30.7.09

PARA TODA GENTE OUVER EM MACEIÓ


26.7.09

FILME PORNOGRÁFICO


Este domingo pertence ao filme de Júlio Bressane, que ia se chamar "Filme pornográfico", mas acabou se chamando "Filme de amor"(2003). As razões dessa opção, segundo o diretor, passam pelo receio de frustrar o espectador. Há quem diga, mesmo assim, que a idéia de relacionamento nesse filme é ultrapassada, porque não acontecem conflitos explicitados pelas ações das personagens. Comigo aconteceu de ser agraciada pela força da música da luz, atravessei as quase duas horas como se estivesse sonhando... os sons às vezes desencontrados, os fotogramas ora super-revelados, ora saturados, as alternâncias de cores com o pb, os silêncios, as falas, tudo me agradou muito. Não consigo mais dizer, a não ser que NÓS PRECISAMOS DESSE FILME.

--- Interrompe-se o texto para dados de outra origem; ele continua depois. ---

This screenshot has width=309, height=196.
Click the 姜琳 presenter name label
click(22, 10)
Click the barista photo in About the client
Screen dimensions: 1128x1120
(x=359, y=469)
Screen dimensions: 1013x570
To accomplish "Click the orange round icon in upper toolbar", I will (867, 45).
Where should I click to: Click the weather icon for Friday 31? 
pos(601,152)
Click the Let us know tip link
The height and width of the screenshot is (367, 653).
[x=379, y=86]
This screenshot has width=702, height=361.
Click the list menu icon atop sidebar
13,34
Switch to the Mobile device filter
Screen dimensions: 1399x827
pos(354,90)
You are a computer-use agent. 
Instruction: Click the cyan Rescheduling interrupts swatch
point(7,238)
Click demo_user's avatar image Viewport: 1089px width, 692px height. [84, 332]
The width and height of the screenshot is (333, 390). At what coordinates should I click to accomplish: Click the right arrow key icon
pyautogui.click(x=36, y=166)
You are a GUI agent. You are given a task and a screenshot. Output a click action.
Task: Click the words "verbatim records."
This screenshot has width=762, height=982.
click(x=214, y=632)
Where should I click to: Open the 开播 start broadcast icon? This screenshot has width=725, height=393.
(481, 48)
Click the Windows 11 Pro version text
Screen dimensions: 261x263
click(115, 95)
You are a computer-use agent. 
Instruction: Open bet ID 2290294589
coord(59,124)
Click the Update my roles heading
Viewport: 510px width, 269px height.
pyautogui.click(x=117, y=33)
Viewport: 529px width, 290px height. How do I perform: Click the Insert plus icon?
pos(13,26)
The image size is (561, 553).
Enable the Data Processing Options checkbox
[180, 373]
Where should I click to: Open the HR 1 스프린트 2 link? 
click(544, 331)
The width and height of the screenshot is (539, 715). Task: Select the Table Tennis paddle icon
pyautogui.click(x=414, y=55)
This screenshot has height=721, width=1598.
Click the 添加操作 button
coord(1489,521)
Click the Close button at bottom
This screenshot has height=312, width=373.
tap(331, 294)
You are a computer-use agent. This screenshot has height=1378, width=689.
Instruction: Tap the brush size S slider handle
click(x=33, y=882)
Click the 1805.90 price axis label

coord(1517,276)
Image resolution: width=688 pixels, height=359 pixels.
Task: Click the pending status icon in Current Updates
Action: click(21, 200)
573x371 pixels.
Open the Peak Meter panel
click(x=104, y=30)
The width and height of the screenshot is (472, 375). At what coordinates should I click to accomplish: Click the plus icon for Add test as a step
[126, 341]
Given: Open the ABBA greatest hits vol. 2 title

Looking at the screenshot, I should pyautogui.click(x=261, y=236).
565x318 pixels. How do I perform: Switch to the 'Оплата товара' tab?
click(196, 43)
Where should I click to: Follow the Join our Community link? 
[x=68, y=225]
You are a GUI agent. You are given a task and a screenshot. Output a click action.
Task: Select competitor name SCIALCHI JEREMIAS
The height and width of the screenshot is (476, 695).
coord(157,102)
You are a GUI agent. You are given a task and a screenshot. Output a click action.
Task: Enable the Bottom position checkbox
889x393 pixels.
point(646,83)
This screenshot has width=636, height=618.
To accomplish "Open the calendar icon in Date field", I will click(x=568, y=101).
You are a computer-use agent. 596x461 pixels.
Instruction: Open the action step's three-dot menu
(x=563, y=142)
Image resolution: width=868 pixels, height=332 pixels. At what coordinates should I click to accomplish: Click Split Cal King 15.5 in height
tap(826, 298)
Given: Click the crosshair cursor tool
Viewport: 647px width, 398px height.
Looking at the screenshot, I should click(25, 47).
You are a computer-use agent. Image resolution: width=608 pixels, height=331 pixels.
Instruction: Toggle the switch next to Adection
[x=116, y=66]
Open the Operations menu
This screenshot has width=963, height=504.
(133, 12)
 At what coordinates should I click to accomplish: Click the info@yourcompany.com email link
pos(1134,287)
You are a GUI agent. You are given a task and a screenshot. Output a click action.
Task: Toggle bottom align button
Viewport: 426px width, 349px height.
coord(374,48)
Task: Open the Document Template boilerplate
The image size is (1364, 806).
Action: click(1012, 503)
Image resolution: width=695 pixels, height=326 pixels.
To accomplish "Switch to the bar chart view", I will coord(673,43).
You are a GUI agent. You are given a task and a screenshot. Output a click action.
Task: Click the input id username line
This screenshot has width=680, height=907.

Uma entrevista de Bressane fala mais que qualquer comentário sobre seus filmes. Segue abaixo um trecho da que ele concedeu a Vitor Angelo, na Trópico.


Como foi o processo de criação de “Filme de Amor”?

Julio Bressane: Um filme é sempre uma culminância. Ele é um momento em que todos os acúmulos de percepção, sofrimentos e alegrias se juntam. Chega-se a um ponto em que isso tudo se engendra pelo cinema. Mas isso não ocorreu exatamente assim com “Filme de Amor”.

Esse filme começou quando comecei a ler Aby Warburg (1866 - 1929, pensador alemão que escreveu sobre “O Nascimento de Vênus” e a “Primavera” de Botticelli), nos anos 80, juntamente com ensaios florentinos e Giorgio Agamben (professor da Universidade de Verona), um dos maiores filósofos vivos. Aos poucos, o filme foi se mostrando, sofreu muitas metamorfoses e acabou, enfim, sendo feito.

Esse é um processo que vem de mais de 15 anos e continua em mim, eu não me livrei desse filme. Ele foi uma explosão posterior. O filme se alargou para mim depois de pronto, pois percebi muitas coisas após tê-lo feito e continuo vendo coisas novas nele... Mas isso é um processo tão individual, uma experiência de ordem tão íntima, que não acredito que essa questão tenha importância para os outros e nem que seja uma questão importante para o filme. Isso é apenas importante para mim, pois foi a primeira vez que isso me aconteceu.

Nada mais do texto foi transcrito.